◆ THE PROBLEM ◆
An exact copy of the entries below is the expected answer.

====================

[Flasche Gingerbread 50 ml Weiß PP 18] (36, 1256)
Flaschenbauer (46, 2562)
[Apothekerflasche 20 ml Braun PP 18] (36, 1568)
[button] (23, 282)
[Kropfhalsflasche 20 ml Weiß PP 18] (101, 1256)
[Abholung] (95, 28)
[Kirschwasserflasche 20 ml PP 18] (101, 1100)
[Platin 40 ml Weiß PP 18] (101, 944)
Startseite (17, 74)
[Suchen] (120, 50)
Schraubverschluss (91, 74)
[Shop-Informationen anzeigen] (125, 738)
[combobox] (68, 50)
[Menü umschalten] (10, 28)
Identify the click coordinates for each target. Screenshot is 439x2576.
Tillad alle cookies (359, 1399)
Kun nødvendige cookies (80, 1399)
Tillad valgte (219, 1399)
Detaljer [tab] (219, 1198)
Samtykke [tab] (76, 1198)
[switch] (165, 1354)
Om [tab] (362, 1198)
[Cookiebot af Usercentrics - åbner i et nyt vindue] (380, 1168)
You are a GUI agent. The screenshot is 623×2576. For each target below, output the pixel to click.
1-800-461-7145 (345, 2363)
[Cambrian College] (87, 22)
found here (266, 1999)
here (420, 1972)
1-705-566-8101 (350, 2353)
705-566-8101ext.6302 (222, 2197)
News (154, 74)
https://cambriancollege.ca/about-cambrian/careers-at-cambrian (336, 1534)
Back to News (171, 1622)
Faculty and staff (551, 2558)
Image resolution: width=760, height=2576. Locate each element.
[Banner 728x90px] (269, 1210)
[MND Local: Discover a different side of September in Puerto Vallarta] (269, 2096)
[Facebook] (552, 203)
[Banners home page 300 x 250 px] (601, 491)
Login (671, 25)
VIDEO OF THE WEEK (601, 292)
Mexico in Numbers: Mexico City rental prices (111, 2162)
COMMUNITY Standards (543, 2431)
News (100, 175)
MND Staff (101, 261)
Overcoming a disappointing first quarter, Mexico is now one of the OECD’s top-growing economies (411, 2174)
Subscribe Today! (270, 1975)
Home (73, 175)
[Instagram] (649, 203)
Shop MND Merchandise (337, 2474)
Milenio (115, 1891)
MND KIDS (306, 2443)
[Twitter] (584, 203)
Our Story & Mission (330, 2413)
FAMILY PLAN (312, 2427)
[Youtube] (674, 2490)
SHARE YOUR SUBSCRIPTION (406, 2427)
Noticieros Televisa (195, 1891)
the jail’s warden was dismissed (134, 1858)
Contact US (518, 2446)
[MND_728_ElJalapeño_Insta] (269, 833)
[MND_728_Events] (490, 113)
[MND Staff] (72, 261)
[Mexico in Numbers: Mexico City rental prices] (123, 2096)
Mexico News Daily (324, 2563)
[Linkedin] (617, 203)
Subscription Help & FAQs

====================

◆ RESPONSE AREA ◆
[Flasche Gingerbread 50 ml Weiß PP 18] (36, 1256)
Flaschenbauer (46, 2562)
[Apothekerflasche 20 ml Braun PP 18] (36, 1568)
[button] (23, 282)
[Kropfhalsflasche 20 ml Weiß PP 18] (101, 1256)
[Abholung] (95, 28)
[Kirschwasserflasche 20 ml PP 18] (101, 1100)
[Platin 40 ml Weiß PP 18] (101, 944)
Startseite (17, 74)
[Suchen] (120, 50)
Schraubverschluss (91, 74)
[Shop-Informationen anzeigen] (125, 738)
[combobox] (68, 50)
[Menü umschalten] (10, 28)
Identify the click coordinates for each target. Screenshot is 439x2576.
Tillad alle cookies (359, 1399)
Kun nødvendige cookies (80, 1399)
Tillad valgte (219, 1399)
Detaljer [tab] (219, 1198)
Samtykke [tab] (76, 1198)
[switch] (165, 1354)
Om [tab] (362, 1198)
[Cookiebot af Usercentrics - åbner i et nyt vindue] (380, 1168)
You are a GUI agent. The screenshot is 623×2576. For each target below, output the pixel to click.
1-800-461-7145 (345, 2363)
[Cambrian College] (87, 22)
found here (266, 1999)
here (420, 1972)
1-705-566-8101 (350, 2353)
705-566-8101ext.6302 (222, 2197)
News (154, 74)
https://cambriancollege.ca/about-cambrian/careers-at-cambrian (336, 1534)
Back to News (171, 1622)
Faculty and staff (551, 2558)
Image resolution: width=760, height=2576. Locate each element.
[Banner 728x90px] (269, 1210)
[MND Local: Discover a different side of September in Puerto Vallarta] (269, 2096)
[Facebook] (552, 203)
[Banners home page 300 x 250 px] (601, 491)
Login (671, 25)
VIDEO OF THE WEEK (601, 292)
Mexico in Numbers: Mexico City rental prices (111, 2162)
COMMUNITY Standards (543, 2431)
News (100, 175)
MND Staff (101, 261)
Overcoming a disappointing first quarter, Mexico is now one of the OECD’s top-growing economies (411, 2174)
Subscribe Today! (270, 1975)
Home (73, 175)
[Instagram] (649, 203)
Shop MND Merchandise (337, 2474)
Milenio (115, 1891)
MND KIDS (306, 2443)
[Twitter] (584, 203)
Our Story & Mission (330, 2413)
FAMILY PLAN (312, 2427)
[Youtube] (674, 2490)
SHARE YOUR SUBSCRIPTION (406, 2427)
Noticieros Televisa (195, 1891)
the jail’s warden was dismissed (134, 1858)
Contact US (518, 2446)
[MND_728_ElJalapeño_Insta] (269, 833)
[MND_728_Events] (490, 113)
[MND Staff] (72, 261)
[Mexico in Numbers: Mexico City rental prices] (123, 2096)
Mexico News Daily (324, 2563)
[Linkedin] (617, 203)
Subscription Help & FAQs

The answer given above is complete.